# About this exercise
Copy out the entries below exactly as they stand, but only from the line containing "Literatura Clásica (23, 2346)" through the line containing "memorial tree (151, 988)".

# Data for this exercise
==*==

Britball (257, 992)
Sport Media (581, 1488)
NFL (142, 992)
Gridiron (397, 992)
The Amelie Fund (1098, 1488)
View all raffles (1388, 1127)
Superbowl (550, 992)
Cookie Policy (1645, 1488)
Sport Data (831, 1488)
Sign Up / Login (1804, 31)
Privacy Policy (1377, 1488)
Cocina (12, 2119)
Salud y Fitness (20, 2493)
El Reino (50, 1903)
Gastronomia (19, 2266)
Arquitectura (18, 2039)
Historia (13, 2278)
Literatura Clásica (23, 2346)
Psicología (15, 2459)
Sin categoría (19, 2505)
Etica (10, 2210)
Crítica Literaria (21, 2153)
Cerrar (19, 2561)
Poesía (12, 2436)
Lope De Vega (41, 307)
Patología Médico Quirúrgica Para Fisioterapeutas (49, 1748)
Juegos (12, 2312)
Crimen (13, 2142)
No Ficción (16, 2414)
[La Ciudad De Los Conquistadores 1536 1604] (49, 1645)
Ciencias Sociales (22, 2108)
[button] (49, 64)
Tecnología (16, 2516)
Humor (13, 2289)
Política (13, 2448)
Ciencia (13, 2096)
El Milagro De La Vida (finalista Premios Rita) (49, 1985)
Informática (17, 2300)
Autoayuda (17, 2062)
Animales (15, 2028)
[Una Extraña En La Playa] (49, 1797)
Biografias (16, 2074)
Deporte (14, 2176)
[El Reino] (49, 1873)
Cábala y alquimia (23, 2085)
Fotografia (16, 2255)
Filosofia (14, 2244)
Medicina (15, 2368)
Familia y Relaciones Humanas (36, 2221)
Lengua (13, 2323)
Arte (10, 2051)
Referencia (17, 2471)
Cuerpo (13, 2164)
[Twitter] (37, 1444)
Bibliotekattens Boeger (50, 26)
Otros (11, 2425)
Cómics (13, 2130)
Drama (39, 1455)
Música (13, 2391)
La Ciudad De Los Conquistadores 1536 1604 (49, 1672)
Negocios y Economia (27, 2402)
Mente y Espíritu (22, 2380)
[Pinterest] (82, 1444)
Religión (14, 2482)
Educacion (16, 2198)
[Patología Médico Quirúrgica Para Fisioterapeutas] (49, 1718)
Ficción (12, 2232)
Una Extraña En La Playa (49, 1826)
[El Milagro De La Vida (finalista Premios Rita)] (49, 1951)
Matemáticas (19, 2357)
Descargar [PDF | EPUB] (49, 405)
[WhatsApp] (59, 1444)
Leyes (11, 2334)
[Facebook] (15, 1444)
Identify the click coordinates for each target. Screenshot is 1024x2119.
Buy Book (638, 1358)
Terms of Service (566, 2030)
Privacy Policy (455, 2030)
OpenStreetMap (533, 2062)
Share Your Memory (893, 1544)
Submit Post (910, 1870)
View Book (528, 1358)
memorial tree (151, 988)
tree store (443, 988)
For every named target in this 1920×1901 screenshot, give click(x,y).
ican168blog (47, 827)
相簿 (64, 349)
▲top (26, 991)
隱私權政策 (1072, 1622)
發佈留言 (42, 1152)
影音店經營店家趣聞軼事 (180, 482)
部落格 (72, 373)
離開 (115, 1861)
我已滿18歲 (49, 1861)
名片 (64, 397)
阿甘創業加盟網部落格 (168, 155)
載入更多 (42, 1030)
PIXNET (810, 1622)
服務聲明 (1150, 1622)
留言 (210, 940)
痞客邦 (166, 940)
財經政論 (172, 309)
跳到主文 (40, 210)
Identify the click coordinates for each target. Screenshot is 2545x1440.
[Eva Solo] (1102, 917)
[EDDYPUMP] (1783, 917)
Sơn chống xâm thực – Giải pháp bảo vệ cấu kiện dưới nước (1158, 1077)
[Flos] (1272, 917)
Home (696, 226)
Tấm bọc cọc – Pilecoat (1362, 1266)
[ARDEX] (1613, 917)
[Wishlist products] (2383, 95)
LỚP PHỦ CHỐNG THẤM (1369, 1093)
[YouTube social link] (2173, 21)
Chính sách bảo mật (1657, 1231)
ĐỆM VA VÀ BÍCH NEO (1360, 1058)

==*==

# Solution to this task
Literatura Clásica (23, 2346)
Psicología (15, 2459)
Sin categoría (19, 2505)
Etica (10, 2210)
Crítica Literaria (21, 2153)
Cerrar (19, 2561)
Poesía (12, 2436)
Lope De Vega (41, 307)
Patología Médico Quirúrgica Para Fisioterapeutas (49, 1748)
Juegos (12, 2312)
Crimen (13, 2142)
No Ficción (16, 2414)
[La Ciudad De Los Conquistadores 1536 1604] (49, 1645)
Ciencias Sociales (22, 2108)
[button] (49, 64)
Tecnología (16, 2516)
Humor (13, 2289)
Política (13, 2448)
Ciencia (13, 2096)
El Milagro De La Vida (finalista Premios Rita) (49, 1985)
Informática (17, 2300)
Autoayuda (17, 2062)
Animales (15, 2028)
[Una Extraña En La Playa] (49, 1797)
Biografias (16, 2074)
Deporte (14, 2176)
[El Reino] (49, 1873)
Cábala y alquimia (23, 2085)
Fotografia (16, 2255)
Filosofia (14, 2244)
Medicina (15, 2368)
Familia y Relaciones Humanas (36, 2221)
Lengua (13, 2323)
Arte (10, 2051)
Referencia (17, 2471)
Cuerpo (13, 2164)
[Twitter] (37, 1444)
Bibliotekattens Boeger (50, 26)
Otros (11, 2425)
Cómics (13, 2130)
Drama (39, 1455)
Música (13, 2391)
La Ciudad De Los Conquistadores 1536 1604 (49, 1672)
Negocios y Economia (27, 2402)
Mente y Espíritu (22, 2380)
[Pinterest] (82, 1444)
Religión (14, 2482)
Educacion (16, 2198)
[Patología Médico Quirúrgica Para Fisioterapeutas] (49, 1718)
Ficción (12, 2232)
Una Extraña En La Playa (49, 1826)
[El Milagro De La Vida (finalista Premios Rita)] (49, 1951)
Matemáticas (19, 2357)
Descargar [PDF | EPUB] (49, 405)
[WhatsApp] (59, 1444)
Leyes (11, 2334)
[Facebook] (15, 1444)
Identify the click coordinates for each target. Screenshot is 1024x2119.
Buy Book (638, 1358)
Terms of Service (566, 2030)
Privacy Policy (455, 2030)
OpenStreetMap (533, 2062)
Share Your Memory (893, 1544)
Submit Post (910, 1870)
View Book (528, 1358)
memorial tree (151, 988)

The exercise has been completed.